## Text to read:
Public opinion of the Irish didn’t begin to improve until after their populations began to sway politics in the 1900s. Their places in the workforce also improved with the ride of labor and trade unions and increased involvement in the police and fire services.

bostoncartoon.jpg
Emigrant Arrival at Constitution Wharf, 1857

Richard and Mary knew this wasn’t where they wanted to start their family. They wanted to live in a community with other Irish people, where they were free to be themselves and have religious freedom without being hated by a Protestant Anglo-Saxon population. They finally settled in Bennington, Vermont, which was a highly Irish neighborhood.

Quarry in South Dorset, Vermont

Vermont was undergoing a small industrial revolution at the time, based on railroad construction, textile production, and quarrying. This changing economic landscape was appealing to the incoming Irish coming from the Great Famine. According to Vincent E. Feeney, author of Finnigans, Slaters and Stonepeggers: A History of Irish in Vermont, “the Irish constituted the largest ethnic minority in the state, slightly ahead of French Canadians. In places like Burlington and Rutland they were an overwhelming presence.”

Being an Irish immigrant was difficult in Boston, but in Bennington it was more of a norm. Richard and Mary were able to settle down and raise a family in a town that respected them. Richard and Mary went on to have seven children, who all grew up in this Irish American community as second generation immigrants.

Richard’s brother, William, also came to America after hearing of Richard’s success in finding a new life in America. Even after the famine years were over, many emigrated from Ireland to be with their families and to seek the opportunities America presented. Between 1820 and 1975, 4.7 million Irish settled in America.

Irish Americans are the country’s second-largest ethnic group currently.

Richard and Mary, my great-great-great-grandparents, are buried in the same cemetery as the rest of my ancestors in this Irish American lineage.

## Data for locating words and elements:
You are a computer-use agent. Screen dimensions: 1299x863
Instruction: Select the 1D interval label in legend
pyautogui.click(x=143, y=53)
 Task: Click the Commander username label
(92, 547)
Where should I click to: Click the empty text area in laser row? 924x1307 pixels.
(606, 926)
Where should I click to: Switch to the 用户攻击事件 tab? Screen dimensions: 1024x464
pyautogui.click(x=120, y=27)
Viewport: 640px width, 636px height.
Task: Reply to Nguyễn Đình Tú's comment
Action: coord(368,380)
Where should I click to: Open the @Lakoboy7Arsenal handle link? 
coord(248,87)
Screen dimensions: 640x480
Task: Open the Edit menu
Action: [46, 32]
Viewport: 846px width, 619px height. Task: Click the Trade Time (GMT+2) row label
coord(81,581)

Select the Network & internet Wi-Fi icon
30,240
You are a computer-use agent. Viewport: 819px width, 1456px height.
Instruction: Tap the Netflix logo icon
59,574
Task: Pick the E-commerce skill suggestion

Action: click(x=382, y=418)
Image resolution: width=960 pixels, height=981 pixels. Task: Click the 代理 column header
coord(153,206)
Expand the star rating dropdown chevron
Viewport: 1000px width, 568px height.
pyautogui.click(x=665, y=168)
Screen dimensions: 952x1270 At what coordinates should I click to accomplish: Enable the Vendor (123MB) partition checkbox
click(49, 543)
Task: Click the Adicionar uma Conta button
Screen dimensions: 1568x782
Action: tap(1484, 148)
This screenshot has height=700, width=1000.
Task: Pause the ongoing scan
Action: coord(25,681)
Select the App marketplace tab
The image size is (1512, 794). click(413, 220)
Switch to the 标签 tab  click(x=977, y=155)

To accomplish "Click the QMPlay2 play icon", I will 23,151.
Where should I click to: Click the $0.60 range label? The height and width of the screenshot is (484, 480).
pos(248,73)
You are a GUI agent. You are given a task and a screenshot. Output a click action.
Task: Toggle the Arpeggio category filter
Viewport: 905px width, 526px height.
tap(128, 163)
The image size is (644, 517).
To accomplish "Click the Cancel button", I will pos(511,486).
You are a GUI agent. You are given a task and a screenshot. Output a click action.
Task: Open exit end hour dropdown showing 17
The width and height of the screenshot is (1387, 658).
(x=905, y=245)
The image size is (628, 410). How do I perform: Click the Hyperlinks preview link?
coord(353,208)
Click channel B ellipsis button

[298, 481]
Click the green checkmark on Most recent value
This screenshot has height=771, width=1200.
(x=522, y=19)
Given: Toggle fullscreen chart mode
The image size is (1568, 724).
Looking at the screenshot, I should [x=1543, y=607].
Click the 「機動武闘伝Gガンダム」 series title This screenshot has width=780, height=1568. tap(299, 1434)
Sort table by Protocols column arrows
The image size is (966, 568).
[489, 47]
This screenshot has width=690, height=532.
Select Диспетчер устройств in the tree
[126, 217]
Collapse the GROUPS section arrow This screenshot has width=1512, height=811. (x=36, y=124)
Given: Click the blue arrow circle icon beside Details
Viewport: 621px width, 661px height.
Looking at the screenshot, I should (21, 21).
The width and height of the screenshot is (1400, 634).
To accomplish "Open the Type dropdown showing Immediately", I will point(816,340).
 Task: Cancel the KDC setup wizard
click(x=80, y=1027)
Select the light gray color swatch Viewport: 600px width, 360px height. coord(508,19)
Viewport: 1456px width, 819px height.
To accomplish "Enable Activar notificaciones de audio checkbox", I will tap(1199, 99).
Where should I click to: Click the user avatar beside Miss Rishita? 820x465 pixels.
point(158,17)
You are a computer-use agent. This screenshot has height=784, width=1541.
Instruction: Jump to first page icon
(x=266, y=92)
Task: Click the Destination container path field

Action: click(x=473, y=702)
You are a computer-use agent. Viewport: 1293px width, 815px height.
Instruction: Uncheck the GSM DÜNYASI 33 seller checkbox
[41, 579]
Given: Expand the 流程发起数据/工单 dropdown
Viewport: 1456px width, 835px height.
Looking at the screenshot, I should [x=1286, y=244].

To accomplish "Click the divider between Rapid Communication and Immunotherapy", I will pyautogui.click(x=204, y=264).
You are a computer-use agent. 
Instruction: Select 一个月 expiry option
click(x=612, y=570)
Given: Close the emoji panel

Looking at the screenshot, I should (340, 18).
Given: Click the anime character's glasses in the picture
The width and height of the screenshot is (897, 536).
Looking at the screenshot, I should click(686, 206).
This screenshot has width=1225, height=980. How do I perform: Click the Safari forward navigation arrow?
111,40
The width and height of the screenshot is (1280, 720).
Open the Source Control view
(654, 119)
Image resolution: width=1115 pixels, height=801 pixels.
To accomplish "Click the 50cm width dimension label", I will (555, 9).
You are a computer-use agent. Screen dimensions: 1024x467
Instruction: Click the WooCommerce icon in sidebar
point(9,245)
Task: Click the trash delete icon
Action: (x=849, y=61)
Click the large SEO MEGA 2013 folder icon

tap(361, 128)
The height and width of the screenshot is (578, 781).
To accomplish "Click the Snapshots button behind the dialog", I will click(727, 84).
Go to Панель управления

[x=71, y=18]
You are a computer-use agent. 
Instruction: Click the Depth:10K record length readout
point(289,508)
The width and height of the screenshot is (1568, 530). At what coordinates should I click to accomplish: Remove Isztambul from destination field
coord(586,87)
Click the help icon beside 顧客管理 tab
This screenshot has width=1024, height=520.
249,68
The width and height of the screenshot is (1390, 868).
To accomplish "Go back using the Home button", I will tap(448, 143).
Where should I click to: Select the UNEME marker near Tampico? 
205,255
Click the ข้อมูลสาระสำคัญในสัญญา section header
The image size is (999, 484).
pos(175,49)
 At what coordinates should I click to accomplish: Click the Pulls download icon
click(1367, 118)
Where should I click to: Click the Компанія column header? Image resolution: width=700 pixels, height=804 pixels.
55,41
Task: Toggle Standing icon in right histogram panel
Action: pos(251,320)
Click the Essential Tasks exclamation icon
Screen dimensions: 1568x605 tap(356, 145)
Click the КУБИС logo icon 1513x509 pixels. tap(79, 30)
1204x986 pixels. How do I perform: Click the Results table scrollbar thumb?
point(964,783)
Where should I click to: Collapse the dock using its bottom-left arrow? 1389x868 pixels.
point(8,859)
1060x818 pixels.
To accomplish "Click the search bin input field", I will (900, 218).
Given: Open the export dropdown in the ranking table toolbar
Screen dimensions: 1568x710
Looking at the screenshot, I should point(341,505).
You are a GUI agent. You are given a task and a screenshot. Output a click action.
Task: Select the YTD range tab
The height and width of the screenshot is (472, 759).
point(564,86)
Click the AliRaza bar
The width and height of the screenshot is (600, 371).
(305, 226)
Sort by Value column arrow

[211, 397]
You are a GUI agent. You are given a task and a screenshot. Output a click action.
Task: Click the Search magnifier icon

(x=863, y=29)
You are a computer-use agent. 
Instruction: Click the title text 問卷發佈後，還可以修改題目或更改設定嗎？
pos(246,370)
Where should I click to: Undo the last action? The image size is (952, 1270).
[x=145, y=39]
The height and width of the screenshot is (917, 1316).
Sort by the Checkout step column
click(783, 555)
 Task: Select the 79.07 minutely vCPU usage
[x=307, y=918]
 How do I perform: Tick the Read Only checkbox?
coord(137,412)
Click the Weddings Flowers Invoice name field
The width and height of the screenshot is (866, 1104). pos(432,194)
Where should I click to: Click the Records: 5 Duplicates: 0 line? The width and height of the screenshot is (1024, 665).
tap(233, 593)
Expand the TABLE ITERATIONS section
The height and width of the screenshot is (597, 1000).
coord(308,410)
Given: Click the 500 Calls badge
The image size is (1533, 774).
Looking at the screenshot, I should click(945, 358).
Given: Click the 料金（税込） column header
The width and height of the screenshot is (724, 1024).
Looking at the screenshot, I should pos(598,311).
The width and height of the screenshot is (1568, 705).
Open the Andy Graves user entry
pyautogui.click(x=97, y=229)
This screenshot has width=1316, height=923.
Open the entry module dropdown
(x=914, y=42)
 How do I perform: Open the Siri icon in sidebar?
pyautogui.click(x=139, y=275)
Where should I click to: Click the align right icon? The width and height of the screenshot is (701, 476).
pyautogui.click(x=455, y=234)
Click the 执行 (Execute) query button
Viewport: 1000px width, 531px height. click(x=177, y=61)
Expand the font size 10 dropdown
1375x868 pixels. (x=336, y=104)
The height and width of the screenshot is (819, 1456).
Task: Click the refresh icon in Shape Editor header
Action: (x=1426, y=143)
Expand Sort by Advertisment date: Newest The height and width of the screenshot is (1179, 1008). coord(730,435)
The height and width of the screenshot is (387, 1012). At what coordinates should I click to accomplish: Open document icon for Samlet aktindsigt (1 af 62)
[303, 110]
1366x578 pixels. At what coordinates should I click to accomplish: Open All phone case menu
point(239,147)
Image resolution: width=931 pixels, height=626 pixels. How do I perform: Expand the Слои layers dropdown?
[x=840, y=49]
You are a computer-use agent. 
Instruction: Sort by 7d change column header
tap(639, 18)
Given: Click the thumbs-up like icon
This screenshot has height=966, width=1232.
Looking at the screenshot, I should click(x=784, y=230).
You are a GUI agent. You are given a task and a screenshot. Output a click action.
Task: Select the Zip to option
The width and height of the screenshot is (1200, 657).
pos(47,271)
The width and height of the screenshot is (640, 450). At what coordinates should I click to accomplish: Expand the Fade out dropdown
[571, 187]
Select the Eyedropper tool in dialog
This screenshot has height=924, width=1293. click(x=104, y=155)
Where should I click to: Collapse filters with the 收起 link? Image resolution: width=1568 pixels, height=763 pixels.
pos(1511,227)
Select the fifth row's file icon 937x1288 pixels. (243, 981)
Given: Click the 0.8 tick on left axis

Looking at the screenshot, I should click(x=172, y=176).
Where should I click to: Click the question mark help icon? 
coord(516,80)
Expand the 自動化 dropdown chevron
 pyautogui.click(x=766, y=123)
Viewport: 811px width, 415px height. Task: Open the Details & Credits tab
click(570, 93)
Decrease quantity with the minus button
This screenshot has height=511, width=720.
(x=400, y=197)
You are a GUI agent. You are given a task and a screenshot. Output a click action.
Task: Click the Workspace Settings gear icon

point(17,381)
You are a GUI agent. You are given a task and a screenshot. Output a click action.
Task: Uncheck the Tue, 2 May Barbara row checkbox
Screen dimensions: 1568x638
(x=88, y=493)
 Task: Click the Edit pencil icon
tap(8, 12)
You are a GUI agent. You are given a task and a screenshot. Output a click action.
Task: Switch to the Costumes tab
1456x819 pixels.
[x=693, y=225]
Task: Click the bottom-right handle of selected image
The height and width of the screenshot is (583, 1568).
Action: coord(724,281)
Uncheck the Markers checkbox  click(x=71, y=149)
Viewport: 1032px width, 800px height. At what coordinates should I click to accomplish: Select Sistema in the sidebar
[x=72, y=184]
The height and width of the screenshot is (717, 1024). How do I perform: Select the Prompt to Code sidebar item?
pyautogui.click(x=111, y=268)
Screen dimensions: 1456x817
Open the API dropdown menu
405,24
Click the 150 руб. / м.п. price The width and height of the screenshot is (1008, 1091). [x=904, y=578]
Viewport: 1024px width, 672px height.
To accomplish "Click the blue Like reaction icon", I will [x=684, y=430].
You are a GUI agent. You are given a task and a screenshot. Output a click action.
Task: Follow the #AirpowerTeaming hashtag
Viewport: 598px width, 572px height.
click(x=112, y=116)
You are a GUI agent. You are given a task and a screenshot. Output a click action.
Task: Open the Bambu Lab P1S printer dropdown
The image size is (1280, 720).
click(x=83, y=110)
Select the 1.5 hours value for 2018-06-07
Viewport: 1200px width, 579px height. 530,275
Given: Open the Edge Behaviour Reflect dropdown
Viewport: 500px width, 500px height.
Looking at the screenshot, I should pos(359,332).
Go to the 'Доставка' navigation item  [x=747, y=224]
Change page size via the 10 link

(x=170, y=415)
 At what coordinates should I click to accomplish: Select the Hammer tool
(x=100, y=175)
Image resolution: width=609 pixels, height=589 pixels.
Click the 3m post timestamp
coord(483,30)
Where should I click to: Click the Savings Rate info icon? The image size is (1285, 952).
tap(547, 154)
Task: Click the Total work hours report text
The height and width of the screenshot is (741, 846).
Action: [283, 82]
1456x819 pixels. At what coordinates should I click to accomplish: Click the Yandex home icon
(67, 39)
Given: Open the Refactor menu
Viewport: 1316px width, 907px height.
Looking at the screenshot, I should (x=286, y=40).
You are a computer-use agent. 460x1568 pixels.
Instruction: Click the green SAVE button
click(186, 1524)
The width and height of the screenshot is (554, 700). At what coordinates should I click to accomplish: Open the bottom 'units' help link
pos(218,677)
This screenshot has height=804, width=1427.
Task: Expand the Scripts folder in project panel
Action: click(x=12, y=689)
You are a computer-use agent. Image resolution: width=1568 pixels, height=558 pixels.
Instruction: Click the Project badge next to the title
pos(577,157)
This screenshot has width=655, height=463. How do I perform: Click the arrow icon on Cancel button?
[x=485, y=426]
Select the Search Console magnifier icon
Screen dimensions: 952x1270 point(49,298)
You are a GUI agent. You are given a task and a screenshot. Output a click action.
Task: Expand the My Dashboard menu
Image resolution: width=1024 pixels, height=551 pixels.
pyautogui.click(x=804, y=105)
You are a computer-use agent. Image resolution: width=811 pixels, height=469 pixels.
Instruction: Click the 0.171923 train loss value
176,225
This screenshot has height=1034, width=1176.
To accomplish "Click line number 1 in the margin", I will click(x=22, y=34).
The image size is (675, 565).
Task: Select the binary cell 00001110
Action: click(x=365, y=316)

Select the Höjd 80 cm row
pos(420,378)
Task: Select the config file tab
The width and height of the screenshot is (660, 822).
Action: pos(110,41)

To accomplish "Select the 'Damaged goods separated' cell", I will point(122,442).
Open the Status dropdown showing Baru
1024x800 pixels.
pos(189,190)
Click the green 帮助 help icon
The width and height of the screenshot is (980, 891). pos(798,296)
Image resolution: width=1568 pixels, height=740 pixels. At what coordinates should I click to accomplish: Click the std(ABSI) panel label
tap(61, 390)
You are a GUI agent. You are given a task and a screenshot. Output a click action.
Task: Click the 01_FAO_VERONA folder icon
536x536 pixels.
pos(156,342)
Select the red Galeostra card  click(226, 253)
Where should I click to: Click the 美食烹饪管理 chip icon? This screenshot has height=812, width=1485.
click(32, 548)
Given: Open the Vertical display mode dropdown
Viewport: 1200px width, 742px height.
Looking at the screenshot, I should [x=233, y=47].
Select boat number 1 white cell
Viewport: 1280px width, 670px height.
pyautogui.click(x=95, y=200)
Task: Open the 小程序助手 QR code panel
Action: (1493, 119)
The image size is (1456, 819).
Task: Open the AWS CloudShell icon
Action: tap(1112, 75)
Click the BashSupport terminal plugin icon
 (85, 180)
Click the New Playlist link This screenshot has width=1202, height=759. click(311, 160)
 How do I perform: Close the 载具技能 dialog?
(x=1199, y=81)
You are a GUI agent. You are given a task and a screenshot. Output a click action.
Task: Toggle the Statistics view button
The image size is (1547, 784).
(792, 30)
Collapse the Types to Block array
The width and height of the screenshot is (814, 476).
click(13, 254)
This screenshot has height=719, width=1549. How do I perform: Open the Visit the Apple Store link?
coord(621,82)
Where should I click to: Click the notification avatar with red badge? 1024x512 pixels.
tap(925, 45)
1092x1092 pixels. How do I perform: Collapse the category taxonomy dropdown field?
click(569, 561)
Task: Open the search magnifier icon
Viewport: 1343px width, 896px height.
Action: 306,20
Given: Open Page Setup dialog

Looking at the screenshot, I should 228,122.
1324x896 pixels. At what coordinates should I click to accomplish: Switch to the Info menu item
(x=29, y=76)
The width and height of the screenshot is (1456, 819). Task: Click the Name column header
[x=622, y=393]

## Request 1:
In the text about Irish immigrants in Vermont, how many children did Richard and Mary have?
## Request 2:
Carry on the text about Richard and Mary's Irish American family, starting after its final sentence.

## Exercise response 1:
Seven.

## Exercise response 2:
Richard and Mary’s third child and first son, John McNamara, was born in 1864. He’s referred affectionately to as “Grandpa Mac” by my grandmother.

Laura McNamara with her Grandpa Mac

He worked as a farmer like his parents, and also picked up carpentry. At age sixteen, he built a home with help from his siblings and the community. The house was large enough that his parents moved in with him after he built it. It also stood alone on the hill it was built on, so when it came time to name the streets in the town, it was entitled McNamara Road.

McNamara Rd

Grandpa Mac had five children, one of which was John Lewis McNamara.  He left Vermont for New York to seek more opportunity. The search for consistency is what drove his grandparents to Vermont in the first place, but John Lewis saw the appeal of New York. He married his wife, Glennie, and they traveled between Vermont and New York regularly. In Brooklyn, he worked for a gas company. John Lewis and Glennie had two daughters, my grandmother Laura and my great-aunt Janet.

Janet and Laura

My grandmother grew up in Sunset Park, Brooklyn, but during the summer they would take trips to the family home in Vermont. Her sister, Janet, was actually born in the house her great-grandfather built.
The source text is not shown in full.